### WORK ORDER 1:
List everything the text on medical identity theft says a thief may use stolen information to get.
### WORK ORDER 2:
According to the text on medical identity theft, what should a person do if their member ID card is missing, lost or stolen?

Medical identity theft happens when someone steals your personal or health insurance information. They use it to get medical care, prescriptions, insurance payouts, even surgery. It’s a lot like regular identify theft. It can damage your credit rating, cost you money and take time to clear up. Being a victim can even hurt your chances to get some jobs. And it’s happening more and more in the United States.
Here are six ways to protect yourself:
- Be careful with your member ID card.
It could be used to get medical services or drugs. And these will be on your medical record permanently. If your card is missing, lost or stolen, notify your insurance plan’s Member Services right away.
- Keep personal information personal.
Don’t give out your insurance ID, Social Security or driver’s license numbers on the phone or by mail to just anyone. Make sure you initiated the contact. And make sure there is a valid reason for giving out the number.
- Be on guard even if someone claims to be from your health plan.

### INFORMATION PROVIDED:
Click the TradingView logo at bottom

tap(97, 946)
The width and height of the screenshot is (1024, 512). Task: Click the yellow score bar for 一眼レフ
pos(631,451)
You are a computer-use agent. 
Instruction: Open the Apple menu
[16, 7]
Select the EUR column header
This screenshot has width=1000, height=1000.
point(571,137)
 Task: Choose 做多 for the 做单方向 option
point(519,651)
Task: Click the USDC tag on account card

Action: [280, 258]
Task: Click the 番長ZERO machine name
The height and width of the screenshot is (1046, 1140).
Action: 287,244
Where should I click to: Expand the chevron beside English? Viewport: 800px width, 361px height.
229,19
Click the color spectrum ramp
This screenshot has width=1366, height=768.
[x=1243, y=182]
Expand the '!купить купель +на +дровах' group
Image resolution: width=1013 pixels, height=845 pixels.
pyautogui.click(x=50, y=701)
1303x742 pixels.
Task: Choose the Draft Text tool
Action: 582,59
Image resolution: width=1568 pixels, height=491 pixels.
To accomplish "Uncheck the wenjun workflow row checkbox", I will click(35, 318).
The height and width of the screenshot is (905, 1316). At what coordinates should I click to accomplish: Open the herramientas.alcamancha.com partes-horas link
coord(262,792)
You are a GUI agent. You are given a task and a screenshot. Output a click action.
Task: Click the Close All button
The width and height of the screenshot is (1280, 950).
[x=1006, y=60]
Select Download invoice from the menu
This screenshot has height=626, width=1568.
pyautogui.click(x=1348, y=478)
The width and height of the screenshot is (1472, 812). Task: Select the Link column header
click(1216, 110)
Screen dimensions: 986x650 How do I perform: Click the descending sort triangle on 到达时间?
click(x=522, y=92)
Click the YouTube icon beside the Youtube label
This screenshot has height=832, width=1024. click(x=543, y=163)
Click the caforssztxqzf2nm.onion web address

### YOUR SOLUTION 1:
- Medical care
- Prescriptions
- Insurance payouts
- Surgery

### YOUR SOLUTION 2:
Notify the insurance plan's Member Services right away.